La literatura infantil no existe
«Me producen rechazo las historias pensadas exclusivamente para hacer entender algo a los niños»
El pasado sábado se celebró el Día Internacional del libro infantil y juvenil, la fecha conmemora el nacimiento de Hans Christian Andersen. Las librerías coloreaban sus escaparates y había algunas actividades. En el Gutun Zuria Bilbao, el Festival Internacional de las Letras de Bilbao, escuché a la escritora Carlota Gurt (ha publicado su primera novela, Sola, en Libros del Asteroide) decir que siempre que te ponen una etiqueta en realidad te están quitando algo: si es literatura rural ya no es gran literatura. Gurt no se refería a la literatura infantil y juvenil, pero también aplica aquí. La escritora Blanca Lacasa, que publicó estas navidades el fanzine Tupitina –además de varios álbumes ilustrados este año como ¡Ey! Esta es mi casa, Ni guau ni miau– defiende que no hay que separar entre literatura para niños y literatura para adultos, que en realidad es todo lo mismo: literatura.
Tener niños alrededor es la excusa perfecta para volver a libros pensados para niños pero que disfrutamos de adultos, a veces los descubrimos, incluso si nos los leyeron cuando éramos pequeños. El escritor y editor Daniel Capó comparte en su blog lo que lee con sus hijos. Habla de Los tres bandidos, de Tomi Ungerer, que yo también les leo a mis hijos. De ese mismo autor tenemos Críctor. Capó cita a Sendak, otro clásico: Donde viven los monstruos podría recitarlo casi de memoria, como La pequeña oruga glotona, de Eric Carle. No le he perdonado a mi hija pequeña que rompiera Míster Magnolia de Quentin Blake, y de Mundo loco, de Georg Barber, hay tres ejemplares en la estantería. De Michael Ende hemos leído hace poco El secreto de Lena, que creo que debió de inspirar a los creadores de Brave en alguna cosa. Entre mis favoritos está Roald Dalh, La maravillosa medicina de Jorge y Superzorro son los que leemos más, porque son los que tenemos en casa.

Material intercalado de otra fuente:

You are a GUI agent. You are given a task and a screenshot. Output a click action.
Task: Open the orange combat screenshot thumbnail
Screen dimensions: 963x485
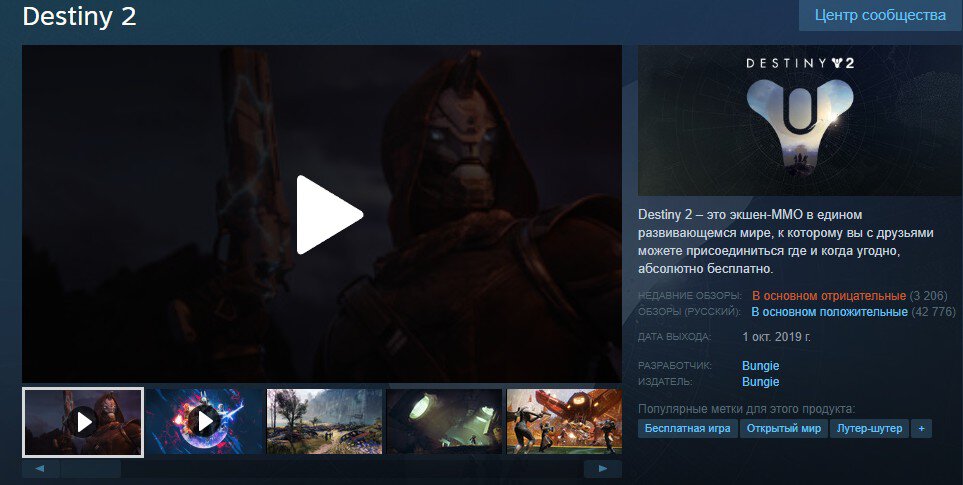pos(564,422)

Entre tanto cuento ejemplarizante, las gamberradas de Dahl con abuelas antipáticas y nietos dispuestos a hacer pócimas para envenenarlas me resultan tan refrescantes como un gin fizz. Aunque entiendo el sentido de usar los cuentos para explicar cosas (la llegada de un hermano, la muerte, una mudanza, el covid, etc.), en general me producen rechazo las historias pensadas exclusivamente para hacer entender algo a los niños. Me molesta esa idea utilitarista de los libros. Prefiero que ese aprendizaje se dé como sin querer, que todo surja un poco por el camino, como en ese álbum ilustrado de Mariana Ruiz Johnson que se llama precisamente así, Por el camino, donde quizá se enseñan los números, pero lo importante está en el ritmo y en la imaginación. No se me ocurre mejor respuesta a la literatura ejemplarizante que las aventuras de Pippi Calzaslargas: no va al colegio, vive sola con un caballo y un mono, no reconoce a la autoridad ni la mesura, ¡hasta duerme del revés! Me acuerdo de Gianni Rodari y sus cuentos a veces sin un conflicto, que son momentos en los que se abre una ventana a la imaginación y al juego, y con la misma naturalidad, se cierra.
Ha aparecido en casa de mis padres uno de los libros en los que recuerdo haber pasado horas sumergida al poco de aprender a leer: El rey Rollo y el rey Fermín, de David Mac Kee. Uno de los reyes se aburre, el otro va a visitarlo y pasan la tarde jugando. No pasa mucho más, pero se abre una posibilidad a que pase todo. En el fondo, mi gusto no ha cambiado desde entonces.